Data under study:
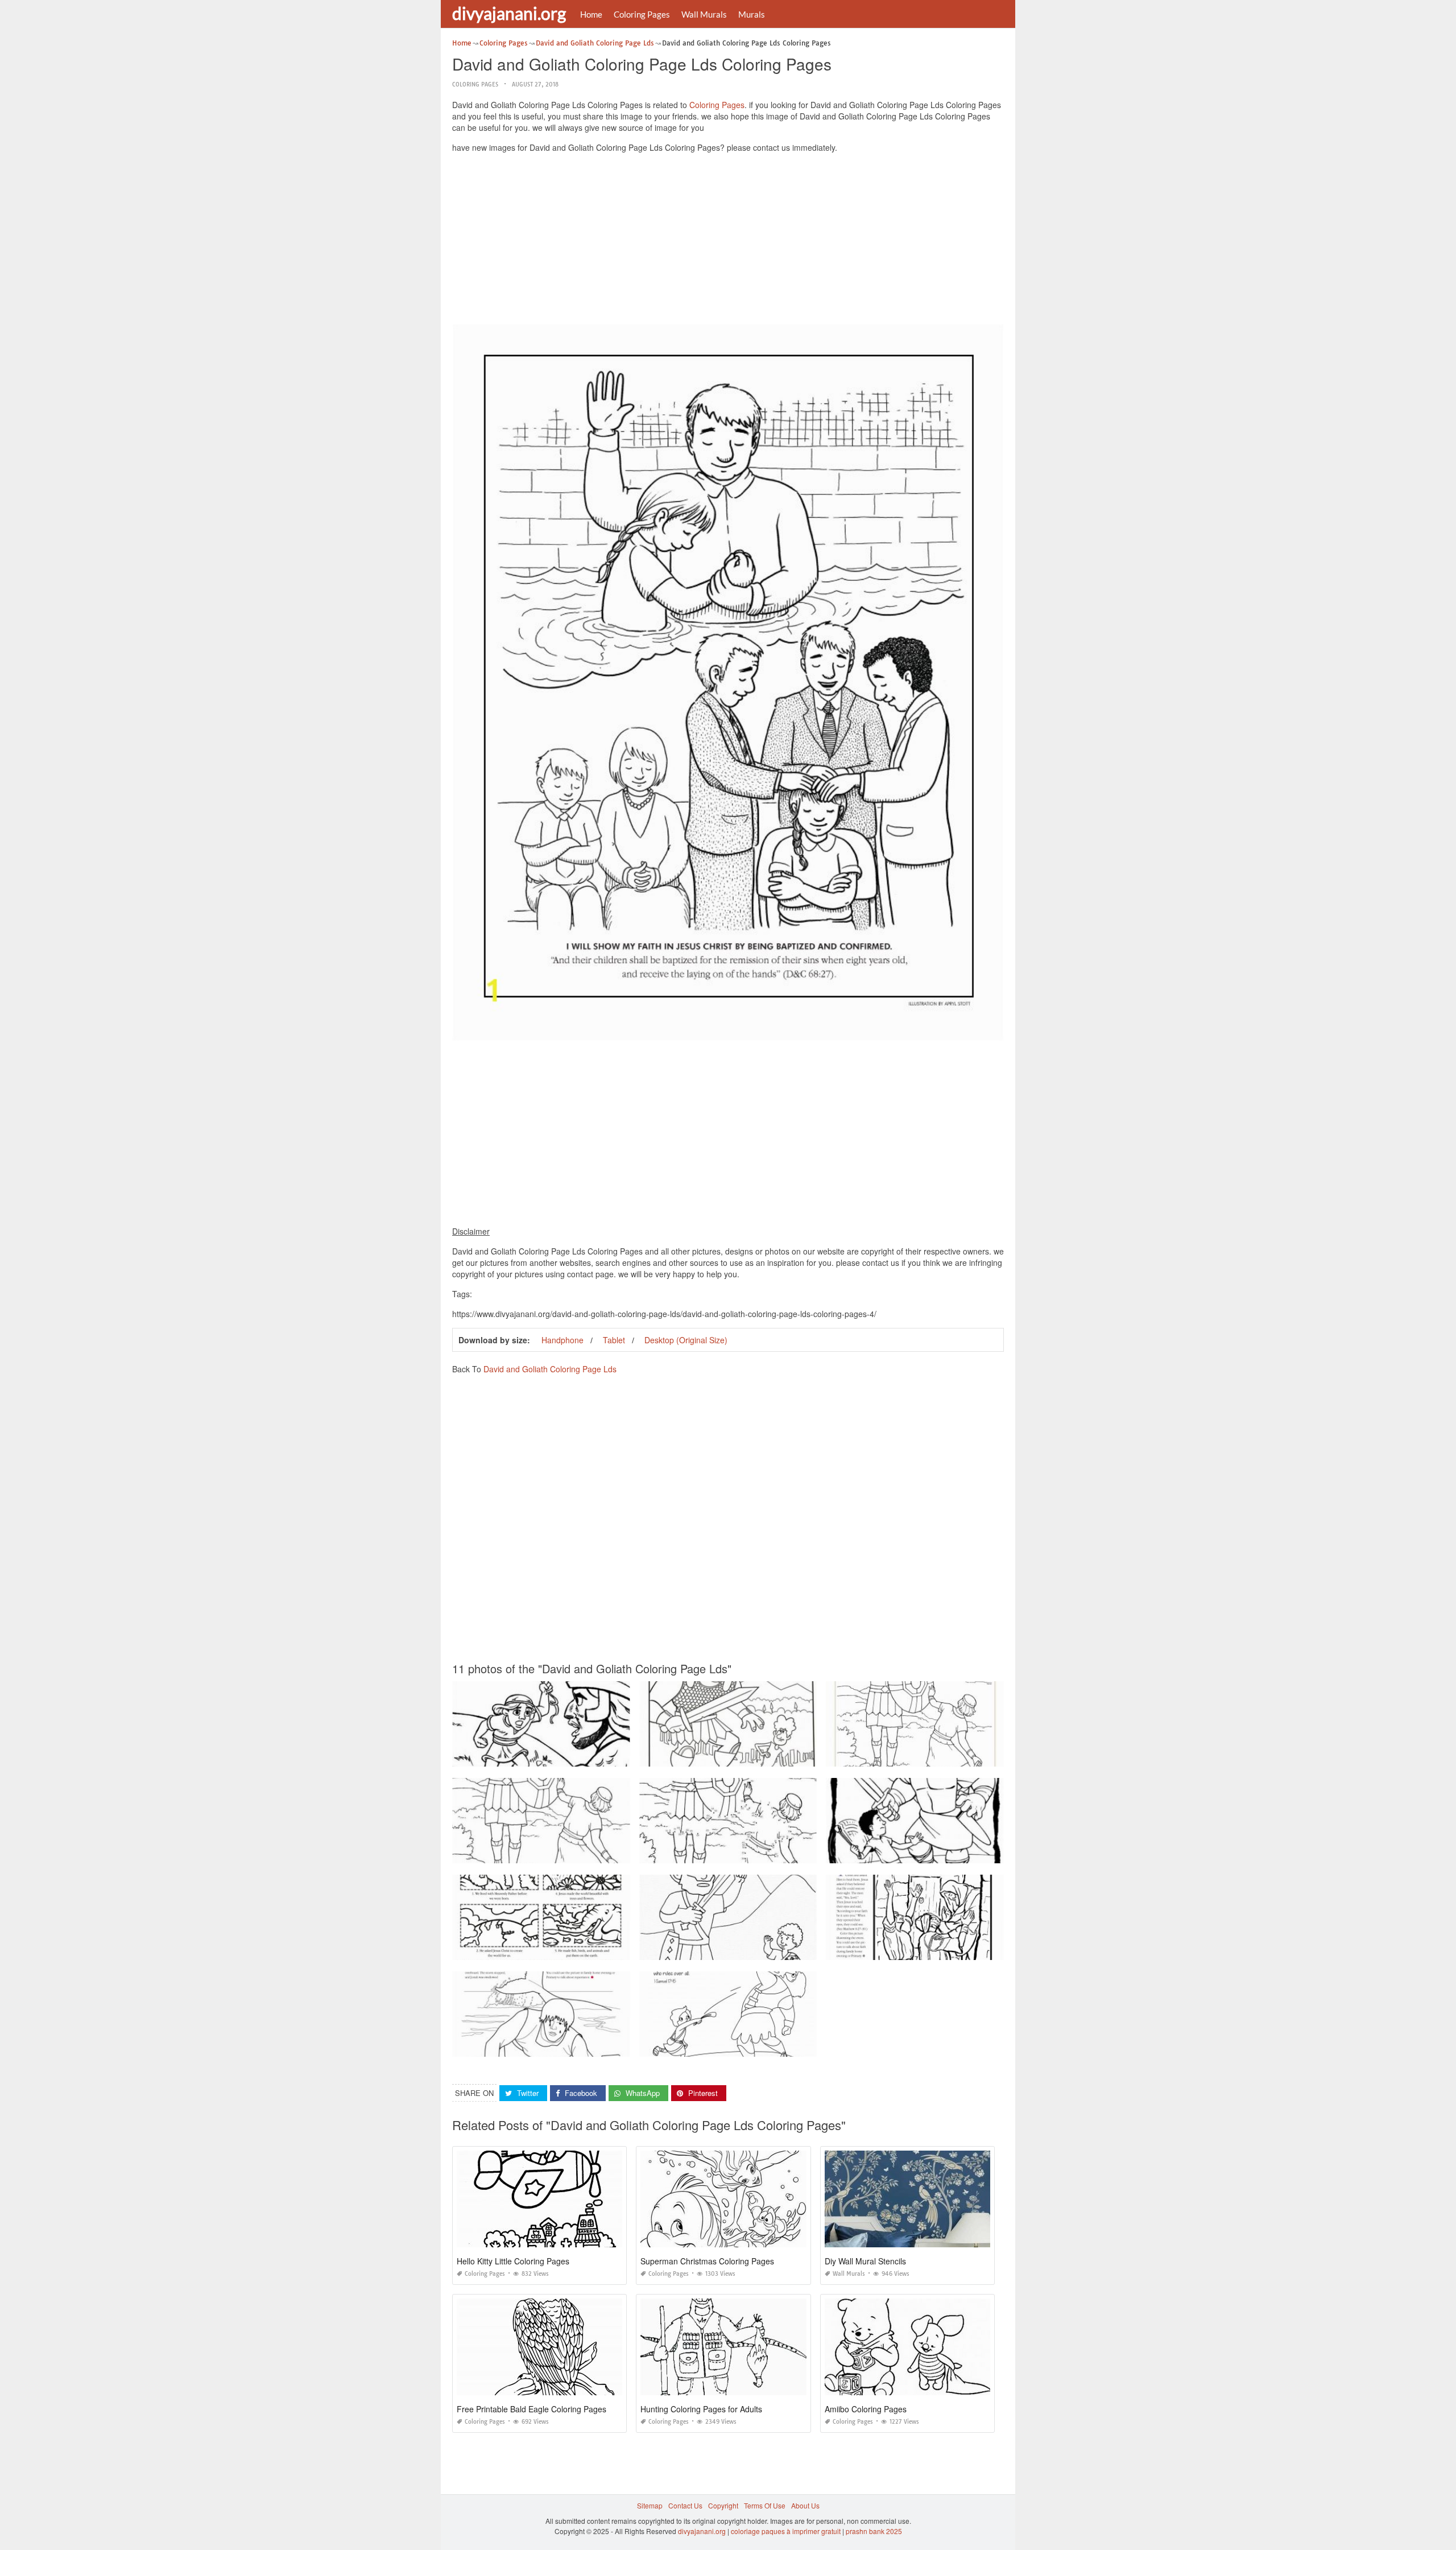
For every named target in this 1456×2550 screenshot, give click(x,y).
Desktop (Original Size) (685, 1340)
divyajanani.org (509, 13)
---
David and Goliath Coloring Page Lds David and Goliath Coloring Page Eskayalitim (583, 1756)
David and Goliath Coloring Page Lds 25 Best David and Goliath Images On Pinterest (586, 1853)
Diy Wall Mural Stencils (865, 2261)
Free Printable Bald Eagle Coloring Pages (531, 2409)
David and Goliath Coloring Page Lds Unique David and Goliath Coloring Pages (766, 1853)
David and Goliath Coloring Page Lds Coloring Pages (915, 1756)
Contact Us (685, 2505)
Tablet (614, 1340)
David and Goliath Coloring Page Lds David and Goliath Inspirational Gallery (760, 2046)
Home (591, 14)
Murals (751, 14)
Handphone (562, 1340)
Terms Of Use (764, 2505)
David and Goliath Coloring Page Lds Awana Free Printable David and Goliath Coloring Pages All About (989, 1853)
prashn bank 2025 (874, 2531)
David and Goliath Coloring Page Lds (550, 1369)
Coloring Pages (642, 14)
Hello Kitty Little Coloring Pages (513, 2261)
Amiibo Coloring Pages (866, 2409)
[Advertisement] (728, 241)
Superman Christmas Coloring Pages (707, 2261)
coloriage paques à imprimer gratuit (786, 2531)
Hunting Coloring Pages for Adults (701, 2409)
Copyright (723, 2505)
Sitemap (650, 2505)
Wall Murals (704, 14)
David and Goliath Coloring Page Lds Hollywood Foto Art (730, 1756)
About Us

Your objective: Would you print, exactly as written, every line above from the one holding "Murals (751, 14)" through the one holding "Coloring Pages (642, 14)", with both included and no other lines?

Task solution:
Murals (751, 14)
Handphone (562, 1340)
Terms Of Use (764, 2505)
David and Goliath Coloring Page Lds Awana Free Printable David and Goliath Coloring Pages All About (989, 1853)
prashn bank 2025 (874, 2531)
David and Goliath Coloring Page Lds (550, 1369)
Coloring Pages (642, 14)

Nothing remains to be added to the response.